HABER

Başkentte "tanı skandalı"

Başkentte "tanı skandalı"

Son yıllarda mantar gibi çoğalan ve oldukça eski tıbbi cihazlarla hizmet veren görüntüleme merkezleri, hastalıklara yanlış teşhis koyuyor. Fazla vatandaşa bakma uğruna kalitesiz görüntü ile çalışan merkezlerin son kurbanı Telekomünikasyon Kurumu Strateji Daire Başkanı Mehmet Altuner oldu.

- **Gösterilen Veriler**:
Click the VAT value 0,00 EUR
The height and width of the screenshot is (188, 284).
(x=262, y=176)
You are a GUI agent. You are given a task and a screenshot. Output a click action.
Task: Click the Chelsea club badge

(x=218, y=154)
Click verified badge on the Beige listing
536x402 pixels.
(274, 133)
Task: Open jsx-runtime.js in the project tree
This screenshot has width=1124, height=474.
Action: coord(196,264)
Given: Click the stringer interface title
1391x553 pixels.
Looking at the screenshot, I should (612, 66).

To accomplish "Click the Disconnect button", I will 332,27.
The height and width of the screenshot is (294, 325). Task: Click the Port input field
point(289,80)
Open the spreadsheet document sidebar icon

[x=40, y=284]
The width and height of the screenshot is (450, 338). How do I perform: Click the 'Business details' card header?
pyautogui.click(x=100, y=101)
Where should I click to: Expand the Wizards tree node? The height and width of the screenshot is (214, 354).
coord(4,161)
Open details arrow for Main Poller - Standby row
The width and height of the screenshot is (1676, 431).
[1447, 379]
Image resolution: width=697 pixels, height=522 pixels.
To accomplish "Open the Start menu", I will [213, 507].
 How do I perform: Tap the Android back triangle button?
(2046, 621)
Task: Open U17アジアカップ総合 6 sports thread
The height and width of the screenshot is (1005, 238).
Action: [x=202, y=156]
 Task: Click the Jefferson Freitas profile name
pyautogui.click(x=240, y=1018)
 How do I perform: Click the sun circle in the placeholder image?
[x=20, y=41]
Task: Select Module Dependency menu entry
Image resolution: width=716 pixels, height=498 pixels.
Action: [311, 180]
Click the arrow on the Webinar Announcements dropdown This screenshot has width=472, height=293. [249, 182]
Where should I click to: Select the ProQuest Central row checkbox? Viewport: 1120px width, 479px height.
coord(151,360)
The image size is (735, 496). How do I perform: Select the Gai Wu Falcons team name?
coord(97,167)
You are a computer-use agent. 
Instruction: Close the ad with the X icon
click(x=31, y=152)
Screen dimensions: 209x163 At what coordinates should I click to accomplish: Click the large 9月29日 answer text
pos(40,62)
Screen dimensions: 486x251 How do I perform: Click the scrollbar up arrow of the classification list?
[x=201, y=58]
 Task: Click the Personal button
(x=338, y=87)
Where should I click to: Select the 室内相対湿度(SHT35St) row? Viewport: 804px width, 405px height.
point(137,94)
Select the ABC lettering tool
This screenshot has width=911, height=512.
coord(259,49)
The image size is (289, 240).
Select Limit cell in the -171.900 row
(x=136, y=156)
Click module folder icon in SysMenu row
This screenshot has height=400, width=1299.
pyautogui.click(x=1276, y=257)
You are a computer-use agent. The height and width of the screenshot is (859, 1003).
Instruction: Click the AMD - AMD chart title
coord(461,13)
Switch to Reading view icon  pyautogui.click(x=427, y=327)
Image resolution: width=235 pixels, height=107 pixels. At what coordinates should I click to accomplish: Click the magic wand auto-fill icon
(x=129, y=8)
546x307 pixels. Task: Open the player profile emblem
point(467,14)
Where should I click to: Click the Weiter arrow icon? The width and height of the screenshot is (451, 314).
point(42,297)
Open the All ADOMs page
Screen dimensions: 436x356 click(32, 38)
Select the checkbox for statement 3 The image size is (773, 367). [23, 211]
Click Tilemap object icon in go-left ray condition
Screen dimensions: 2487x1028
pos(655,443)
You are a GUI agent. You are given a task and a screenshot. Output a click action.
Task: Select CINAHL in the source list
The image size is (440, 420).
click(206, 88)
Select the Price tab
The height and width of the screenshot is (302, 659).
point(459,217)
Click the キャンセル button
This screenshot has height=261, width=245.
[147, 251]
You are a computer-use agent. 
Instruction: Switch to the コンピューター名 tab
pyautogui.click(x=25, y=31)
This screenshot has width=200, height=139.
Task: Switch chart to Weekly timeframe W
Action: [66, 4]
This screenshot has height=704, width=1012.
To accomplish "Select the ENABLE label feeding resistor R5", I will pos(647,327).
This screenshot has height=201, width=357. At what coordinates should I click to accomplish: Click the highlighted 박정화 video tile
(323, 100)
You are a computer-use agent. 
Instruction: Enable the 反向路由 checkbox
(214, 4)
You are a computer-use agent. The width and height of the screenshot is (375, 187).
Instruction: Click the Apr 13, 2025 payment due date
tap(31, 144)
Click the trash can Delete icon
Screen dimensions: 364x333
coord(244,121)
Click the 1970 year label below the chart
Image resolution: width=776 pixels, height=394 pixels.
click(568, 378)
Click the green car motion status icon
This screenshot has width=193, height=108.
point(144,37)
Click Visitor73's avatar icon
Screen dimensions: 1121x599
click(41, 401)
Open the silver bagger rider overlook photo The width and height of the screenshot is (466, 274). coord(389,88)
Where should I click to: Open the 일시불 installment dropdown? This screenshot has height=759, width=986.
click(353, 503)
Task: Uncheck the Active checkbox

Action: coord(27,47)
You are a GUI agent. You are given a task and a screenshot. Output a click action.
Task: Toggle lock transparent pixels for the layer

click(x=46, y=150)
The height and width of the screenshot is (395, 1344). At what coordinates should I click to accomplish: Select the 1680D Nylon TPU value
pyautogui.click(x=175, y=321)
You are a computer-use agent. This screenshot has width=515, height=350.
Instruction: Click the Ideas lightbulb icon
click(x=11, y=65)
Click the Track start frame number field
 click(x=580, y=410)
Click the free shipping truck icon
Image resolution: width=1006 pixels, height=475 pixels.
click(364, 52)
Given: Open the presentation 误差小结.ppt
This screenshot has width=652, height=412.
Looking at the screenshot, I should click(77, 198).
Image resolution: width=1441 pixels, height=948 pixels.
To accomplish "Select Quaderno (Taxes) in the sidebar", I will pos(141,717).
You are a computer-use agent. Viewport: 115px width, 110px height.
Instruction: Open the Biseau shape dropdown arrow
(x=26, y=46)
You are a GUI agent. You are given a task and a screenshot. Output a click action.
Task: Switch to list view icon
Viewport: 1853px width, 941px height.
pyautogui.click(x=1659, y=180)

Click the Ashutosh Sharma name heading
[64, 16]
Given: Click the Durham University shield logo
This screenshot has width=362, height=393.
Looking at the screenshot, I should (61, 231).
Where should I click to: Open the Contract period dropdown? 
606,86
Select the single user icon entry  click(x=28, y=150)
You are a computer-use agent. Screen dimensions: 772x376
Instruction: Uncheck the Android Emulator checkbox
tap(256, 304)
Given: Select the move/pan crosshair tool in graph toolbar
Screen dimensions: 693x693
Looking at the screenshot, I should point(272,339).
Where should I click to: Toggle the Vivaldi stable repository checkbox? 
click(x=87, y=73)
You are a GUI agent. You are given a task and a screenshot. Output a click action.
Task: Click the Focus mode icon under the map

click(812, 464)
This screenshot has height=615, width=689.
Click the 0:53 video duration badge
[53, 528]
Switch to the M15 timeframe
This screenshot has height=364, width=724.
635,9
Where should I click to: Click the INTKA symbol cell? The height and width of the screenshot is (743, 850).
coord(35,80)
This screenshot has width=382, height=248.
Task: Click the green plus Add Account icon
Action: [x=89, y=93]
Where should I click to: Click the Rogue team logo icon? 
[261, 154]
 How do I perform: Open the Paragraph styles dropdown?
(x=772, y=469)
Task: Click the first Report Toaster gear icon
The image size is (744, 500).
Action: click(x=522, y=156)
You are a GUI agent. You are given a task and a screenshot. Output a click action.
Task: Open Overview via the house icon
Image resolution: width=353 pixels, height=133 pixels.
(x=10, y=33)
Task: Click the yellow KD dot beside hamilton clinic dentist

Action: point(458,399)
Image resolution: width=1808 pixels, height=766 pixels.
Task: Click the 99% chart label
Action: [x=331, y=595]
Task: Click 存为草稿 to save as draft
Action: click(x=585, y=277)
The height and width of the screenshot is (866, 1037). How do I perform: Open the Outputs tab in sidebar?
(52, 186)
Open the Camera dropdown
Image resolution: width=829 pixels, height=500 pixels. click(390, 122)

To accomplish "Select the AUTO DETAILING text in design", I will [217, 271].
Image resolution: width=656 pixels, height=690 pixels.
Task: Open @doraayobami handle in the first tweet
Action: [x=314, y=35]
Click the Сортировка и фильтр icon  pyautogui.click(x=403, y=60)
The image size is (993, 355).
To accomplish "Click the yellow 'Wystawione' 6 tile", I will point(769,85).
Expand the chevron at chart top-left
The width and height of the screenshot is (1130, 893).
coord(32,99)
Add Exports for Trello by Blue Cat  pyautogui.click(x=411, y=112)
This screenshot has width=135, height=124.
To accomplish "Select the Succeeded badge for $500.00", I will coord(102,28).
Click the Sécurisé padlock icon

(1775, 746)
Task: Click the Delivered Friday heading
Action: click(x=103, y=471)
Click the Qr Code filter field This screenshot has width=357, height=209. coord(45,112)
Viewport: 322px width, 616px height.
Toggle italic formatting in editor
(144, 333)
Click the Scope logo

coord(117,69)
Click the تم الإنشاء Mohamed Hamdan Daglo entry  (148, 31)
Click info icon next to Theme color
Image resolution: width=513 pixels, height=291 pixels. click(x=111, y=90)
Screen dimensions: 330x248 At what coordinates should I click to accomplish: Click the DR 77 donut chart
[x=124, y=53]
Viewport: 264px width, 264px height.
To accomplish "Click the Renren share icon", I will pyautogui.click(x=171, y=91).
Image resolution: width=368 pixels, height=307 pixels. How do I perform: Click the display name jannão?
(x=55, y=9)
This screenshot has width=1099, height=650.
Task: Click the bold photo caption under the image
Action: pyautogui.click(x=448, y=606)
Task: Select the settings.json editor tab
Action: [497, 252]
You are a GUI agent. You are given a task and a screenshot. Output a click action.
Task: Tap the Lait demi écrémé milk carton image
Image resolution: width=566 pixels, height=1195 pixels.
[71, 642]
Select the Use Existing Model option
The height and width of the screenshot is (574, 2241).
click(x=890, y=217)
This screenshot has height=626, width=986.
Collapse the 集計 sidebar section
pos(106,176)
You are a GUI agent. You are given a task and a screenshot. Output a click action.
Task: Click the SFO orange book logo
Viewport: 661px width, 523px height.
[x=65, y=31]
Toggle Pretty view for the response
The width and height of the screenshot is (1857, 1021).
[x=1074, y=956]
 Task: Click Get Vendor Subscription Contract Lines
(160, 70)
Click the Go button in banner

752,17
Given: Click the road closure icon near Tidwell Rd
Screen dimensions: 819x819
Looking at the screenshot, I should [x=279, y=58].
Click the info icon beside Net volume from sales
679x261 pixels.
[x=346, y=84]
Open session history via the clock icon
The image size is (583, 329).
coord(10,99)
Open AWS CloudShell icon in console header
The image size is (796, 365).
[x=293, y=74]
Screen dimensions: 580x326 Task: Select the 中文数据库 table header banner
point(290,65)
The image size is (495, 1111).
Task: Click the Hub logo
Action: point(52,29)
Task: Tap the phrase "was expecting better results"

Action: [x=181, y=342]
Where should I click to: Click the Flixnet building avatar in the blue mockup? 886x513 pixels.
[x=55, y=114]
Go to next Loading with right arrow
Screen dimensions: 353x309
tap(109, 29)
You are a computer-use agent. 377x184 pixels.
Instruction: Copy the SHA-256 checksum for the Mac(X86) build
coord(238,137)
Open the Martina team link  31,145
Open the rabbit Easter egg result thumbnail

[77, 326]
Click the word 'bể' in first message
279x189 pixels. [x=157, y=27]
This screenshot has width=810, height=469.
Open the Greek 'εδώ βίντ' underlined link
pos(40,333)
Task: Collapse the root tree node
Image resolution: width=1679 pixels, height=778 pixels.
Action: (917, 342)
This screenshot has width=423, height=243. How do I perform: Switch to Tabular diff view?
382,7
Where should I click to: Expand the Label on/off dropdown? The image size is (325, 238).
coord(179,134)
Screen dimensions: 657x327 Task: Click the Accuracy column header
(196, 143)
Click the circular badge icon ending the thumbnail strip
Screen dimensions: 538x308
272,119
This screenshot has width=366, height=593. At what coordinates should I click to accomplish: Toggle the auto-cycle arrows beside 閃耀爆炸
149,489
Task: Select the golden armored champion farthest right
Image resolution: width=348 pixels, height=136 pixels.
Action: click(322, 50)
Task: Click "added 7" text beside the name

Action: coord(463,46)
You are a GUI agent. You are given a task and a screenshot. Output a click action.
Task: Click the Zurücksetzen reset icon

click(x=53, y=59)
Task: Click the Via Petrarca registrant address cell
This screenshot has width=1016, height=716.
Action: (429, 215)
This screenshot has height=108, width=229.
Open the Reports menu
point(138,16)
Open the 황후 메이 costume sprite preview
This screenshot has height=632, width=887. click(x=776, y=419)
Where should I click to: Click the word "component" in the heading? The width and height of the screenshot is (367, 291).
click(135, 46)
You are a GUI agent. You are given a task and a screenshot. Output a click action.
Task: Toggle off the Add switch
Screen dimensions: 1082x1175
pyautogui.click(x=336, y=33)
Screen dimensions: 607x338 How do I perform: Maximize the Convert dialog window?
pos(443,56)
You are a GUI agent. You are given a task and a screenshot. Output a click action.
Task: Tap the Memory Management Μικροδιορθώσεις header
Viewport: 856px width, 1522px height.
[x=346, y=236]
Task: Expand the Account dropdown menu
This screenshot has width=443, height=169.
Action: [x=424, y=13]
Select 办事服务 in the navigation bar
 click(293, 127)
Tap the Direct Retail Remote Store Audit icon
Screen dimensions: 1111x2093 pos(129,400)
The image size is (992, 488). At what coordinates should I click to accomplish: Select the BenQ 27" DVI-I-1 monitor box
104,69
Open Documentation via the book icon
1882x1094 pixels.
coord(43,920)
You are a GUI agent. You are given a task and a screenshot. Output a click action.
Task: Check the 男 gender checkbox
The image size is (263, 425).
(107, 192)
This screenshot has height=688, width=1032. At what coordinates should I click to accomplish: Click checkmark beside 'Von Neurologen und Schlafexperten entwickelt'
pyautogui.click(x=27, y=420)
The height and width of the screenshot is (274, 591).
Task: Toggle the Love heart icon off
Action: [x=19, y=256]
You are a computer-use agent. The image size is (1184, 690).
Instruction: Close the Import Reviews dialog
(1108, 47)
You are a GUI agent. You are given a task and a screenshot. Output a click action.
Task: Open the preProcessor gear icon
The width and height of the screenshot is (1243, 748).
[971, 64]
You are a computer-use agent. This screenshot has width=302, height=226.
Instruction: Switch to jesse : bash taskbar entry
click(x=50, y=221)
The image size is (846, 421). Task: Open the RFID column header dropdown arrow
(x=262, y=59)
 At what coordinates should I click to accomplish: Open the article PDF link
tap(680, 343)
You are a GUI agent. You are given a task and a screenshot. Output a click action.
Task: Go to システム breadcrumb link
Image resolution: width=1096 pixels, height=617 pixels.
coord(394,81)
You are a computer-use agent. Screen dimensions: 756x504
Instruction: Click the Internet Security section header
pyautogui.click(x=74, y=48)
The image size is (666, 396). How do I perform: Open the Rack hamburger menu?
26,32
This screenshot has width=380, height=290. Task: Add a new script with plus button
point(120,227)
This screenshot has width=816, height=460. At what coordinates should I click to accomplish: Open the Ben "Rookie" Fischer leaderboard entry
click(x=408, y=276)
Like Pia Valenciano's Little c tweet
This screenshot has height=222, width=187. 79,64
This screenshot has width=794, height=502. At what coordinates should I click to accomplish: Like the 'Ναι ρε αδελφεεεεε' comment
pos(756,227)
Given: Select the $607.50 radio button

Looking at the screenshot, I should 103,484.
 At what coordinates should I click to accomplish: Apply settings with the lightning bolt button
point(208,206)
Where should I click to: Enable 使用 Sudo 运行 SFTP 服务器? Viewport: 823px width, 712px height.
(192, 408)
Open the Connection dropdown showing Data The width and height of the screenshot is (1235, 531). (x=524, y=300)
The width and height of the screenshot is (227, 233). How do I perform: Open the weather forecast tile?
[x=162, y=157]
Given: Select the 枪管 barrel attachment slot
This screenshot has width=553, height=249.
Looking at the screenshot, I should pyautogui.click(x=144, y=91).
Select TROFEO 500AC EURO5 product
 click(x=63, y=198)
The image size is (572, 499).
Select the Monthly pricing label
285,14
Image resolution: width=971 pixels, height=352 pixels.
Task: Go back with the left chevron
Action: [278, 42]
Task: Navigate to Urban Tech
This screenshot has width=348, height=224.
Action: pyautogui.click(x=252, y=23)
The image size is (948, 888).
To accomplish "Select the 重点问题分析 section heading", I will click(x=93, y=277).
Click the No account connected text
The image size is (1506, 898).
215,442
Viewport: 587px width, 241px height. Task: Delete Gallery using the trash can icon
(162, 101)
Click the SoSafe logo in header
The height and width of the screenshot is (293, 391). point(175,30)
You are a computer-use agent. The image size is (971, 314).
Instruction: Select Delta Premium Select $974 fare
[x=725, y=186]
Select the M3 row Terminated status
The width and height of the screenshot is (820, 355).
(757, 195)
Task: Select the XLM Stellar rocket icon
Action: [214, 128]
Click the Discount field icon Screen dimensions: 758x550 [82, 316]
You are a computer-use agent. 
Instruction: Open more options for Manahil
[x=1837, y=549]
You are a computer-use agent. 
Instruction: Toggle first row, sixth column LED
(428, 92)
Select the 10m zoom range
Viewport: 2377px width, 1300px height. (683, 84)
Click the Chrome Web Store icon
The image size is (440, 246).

- **Yapılacak Çalışma**:
A - Haber metnine göre kalitesiz görüntüyle çalışan merkezlerin son kurbanı kim olmuştur?
B - Haber metninde "Son yıllarda mantar" ile başlayıp "Mehmet Altuner oldu." ile biten bölümü harfi harfine kopyalayın.
Listenin haber metniyle hiçbir ilgisi yoktur.

- **Tamamlanmış Çalışma**:
A - Telekomünikasyon Kurumu Strateji Daire Başkanı Mehmet Altuner.

B -
Son yıllarda mantar gibi çoğalan ve oldukça eski tıbbi cihazlarla hizmet veren görüntüleme merkezleri, hastalıklara yanlış teşhis koyuyor. Fazla vatandaşa bakma uğruna kalitesiz görüntü ile çalışan merkezlerin son kurbanı Telekomünikasyon Kurumu Strateji Daire Başkanı Mehmet Altuner oldu.